QUOTED PASSAGE
Given metabolic commonalities between cardiomyocytes and skeletal muscle myocytes, it is not surprising that we observed a similar biphasic response of respiration to [ADP] in heart mitochondria (Fig. 1), as we had reported for muscle mitochondria (1, 2). For heart, like skeletal muscle, the decrease in respiration at high [ADP] was rapidly reversed by addition of pyruvate (Fig. 1) to clear OAA to citrate.

In IBAT mitochondria, the dynamics of respiration vs. [ADP] differed from muscle and heart. For IBAT, our results (Fig. 2) show that succinate-energized respiration, even at 0 or low [ADP], resembles that for heart or muscle mitochondria at higher [ADP]. In other words, the intrinsic low ΔΨ of IBAT, even at low [ADP], due to UCP1 mimics the low potential created by high [ADP] in heart or muscle mitochondria and limits respiration. Pyruvate, at a concentration that had barely any effect on respiration when used alone as substrate, markedly enhanced succinate-energized respiration, strongly suggesting that this occurs through clearance of OAA to citrate and supporting the concept of OAA inhibition of SDH and limitation of O₂ flux. We could find no prior reports describing the above dynamics. We point out that the pyruvate-induced increase in respiration (Fig. 2A) was associated with only a small increase in ΔΨ that did not reach levels in the GDP-inhibited mitochondria (Fig. 2B). This is consistent with restoration of the normal uncoupled state of IBAT mitochondria.

DATA FOR ANALYSIS
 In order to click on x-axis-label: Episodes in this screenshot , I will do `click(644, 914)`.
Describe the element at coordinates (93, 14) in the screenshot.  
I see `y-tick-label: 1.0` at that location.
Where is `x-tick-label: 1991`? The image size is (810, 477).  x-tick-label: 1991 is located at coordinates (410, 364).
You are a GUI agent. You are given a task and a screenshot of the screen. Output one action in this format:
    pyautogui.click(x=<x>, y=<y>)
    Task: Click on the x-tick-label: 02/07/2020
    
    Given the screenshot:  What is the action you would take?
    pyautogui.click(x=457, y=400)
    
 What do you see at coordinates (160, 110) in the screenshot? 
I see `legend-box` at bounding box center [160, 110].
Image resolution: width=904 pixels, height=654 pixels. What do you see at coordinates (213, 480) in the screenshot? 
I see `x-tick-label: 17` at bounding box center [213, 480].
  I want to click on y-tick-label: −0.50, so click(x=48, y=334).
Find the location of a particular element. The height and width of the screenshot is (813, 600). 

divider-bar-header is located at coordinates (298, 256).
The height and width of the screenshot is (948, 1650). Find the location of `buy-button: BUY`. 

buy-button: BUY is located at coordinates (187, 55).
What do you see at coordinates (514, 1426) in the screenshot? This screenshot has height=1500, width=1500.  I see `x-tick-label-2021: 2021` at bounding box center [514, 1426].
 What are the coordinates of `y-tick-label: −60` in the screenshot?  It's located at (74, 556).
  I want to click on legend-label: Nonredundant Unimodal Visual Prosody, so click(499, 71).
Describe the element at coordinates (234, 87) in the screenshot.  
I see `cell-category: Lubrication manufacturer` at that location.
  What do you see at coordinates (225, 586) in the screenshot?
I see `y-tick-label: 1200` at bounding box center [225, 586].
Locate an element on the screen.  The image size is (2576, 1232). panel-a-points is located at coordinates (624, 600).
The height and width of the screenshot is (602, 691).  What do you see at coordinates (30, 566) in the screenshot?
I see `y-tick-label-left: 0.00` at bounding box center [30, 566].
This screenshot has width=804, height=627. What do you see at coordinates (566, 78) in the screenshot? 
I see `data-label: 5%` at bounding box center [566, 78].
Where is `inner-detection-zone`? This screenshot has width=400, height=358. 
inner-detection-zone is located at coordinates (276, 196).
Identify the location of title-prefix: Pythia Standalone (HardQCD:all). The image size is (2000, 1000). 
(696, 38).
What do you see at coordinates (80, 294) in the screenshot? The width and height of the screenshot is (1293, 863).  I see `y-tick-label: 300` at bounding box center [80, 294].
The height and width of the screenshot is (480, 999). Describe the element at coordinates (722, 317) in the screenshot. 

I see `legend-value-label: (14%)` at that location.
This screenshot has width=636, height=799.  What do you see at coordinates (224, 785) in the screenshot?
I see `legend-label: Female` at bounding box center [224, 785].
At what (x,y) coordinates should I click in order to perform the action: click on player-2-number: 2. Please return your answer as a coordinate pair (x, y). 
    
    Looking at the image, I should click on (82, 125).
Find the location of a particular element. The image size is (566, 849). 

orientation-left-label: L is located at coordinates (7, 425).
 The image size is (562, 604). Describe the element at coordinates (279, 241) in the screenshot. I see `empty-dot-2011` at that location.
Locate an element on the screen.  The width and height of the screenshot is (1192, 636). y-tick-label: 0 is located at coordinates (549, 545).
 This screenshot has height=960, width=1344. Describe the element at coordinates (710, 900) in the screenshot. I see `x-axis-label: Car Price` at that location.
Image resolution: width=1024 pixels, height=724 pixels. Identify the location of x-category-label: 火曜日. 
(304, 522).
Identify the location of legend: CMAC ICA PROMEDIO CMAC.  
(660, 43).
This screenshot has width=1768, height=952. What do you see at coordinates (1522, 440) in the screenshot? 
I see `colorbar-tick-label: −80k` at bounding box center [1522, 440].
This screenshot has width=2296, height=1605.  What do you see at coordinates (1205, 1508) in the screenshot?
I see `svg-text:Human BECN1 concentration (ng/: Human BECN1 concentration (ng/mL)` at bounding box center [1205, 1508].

YOUR TASKS
1) In the passage on mitochondrial respiration, what was added to rapidly reverse the drop in heart mitochondrial respiration at high [ADP]?
2) Return, word for word, the portion of the passage on mitochondrial respiration that opens with the words containing "Given metabolic commonalities" and closes with "OAA to citrate.".
The listing is not needed here.

RESPONSES BY ITEM NUMBER
1) Pyruvate, which clears OAA to citrate.

2)
Given metabolic commonalities between cardiomyocytes and skeletal muscle myocytes, it is not surprising that we observed a similar biphasic response of respiration to [ADP] in heart mitochondria (Fig. 1), as we had reported for muscle mitochondria (1, 2). For heart, like skeletal muscle, the decrease in respiration at high [ADP] was rapidly reversed by addition of pyruvate (Fig. 1) to clear OAA to citrate.